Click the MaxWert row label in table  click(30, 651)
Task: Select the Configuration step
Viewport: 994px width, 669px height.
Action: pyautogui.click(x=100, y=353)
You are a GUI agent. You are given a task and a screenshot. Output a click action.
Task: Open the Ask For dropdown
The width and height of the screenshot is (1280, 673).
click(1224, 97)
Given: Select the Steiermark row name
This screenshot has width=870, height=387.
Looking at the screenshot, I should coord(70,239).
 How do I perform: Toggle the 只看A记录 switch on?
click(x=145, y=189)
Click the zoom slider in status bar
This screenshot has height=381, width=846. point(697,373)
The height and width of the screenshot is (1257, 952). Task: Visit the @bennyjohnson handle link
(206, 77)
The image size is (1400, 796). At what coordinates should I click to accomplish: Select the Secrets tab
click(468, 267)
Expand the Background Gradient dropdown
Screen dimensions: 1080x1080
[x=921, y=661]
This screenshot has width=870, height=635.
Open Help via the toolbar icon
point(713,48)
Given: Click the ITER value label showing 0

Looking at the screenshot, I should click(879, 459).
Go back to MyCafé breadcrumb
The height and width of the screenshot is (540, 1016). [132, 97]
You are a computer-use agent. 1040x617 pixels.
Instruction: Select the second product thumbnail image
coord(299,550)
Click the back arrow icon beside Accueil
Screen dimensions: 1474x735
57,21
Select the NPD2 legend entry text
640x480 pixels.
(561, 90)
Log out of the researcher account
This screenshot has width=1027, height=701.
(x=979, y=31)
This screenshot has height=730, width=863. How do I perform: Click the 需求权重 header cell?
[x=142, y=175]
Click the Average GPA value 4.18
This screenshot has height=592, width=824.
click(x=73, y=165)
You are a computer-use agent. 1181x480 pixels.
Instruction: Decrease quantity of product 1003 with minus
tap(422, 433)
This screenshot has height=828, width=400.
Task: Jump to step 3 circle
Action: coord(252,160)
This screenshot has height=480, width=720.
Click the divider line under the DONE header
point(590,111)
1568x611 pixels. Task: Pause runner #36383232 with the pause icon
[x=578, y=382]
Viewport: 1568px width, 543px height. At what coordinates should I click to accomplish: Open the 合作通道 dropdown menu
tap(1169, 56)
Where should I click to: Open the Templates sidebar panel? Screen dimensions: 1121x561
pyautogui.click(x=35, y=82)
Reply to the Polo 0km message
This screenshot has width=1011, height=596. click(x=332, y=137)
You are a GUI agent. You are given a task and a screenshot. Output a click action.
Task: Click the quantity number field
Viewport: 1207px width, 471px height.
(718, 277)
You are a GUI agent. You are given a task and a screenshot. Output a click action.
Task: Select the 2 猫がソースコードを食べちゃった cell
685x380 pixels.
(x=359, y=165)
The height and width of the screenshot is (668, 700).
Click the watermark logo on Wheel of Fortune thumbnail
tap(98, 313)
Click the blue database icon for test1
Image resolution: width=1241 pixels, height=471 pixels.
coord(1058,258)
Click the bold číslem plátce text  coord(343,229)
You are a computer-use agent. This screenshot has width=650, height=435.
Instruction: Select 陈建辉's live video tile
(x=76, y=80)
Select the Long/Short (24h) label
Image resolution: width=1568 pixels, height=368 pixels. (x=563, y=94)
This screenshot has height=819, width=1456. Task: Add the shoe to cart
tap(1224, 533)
+++
_Exercise prompt:_ With the first line of the material as the start and the line containing "Task: Open the Ask For dropdown" as the end, repeat that span exactly and add nothing.

_Solved exercise:_
Click the MaxWert row label in table  click(30, 651)
Task: Select the Configuration step
Viewport: 994px width, 669px height.
Action: pyautogui.click(x=100, y=353)
You are a GUI agent. You are given a task and a screenshot. Output a click action.
Task: Open the Ask For dropdown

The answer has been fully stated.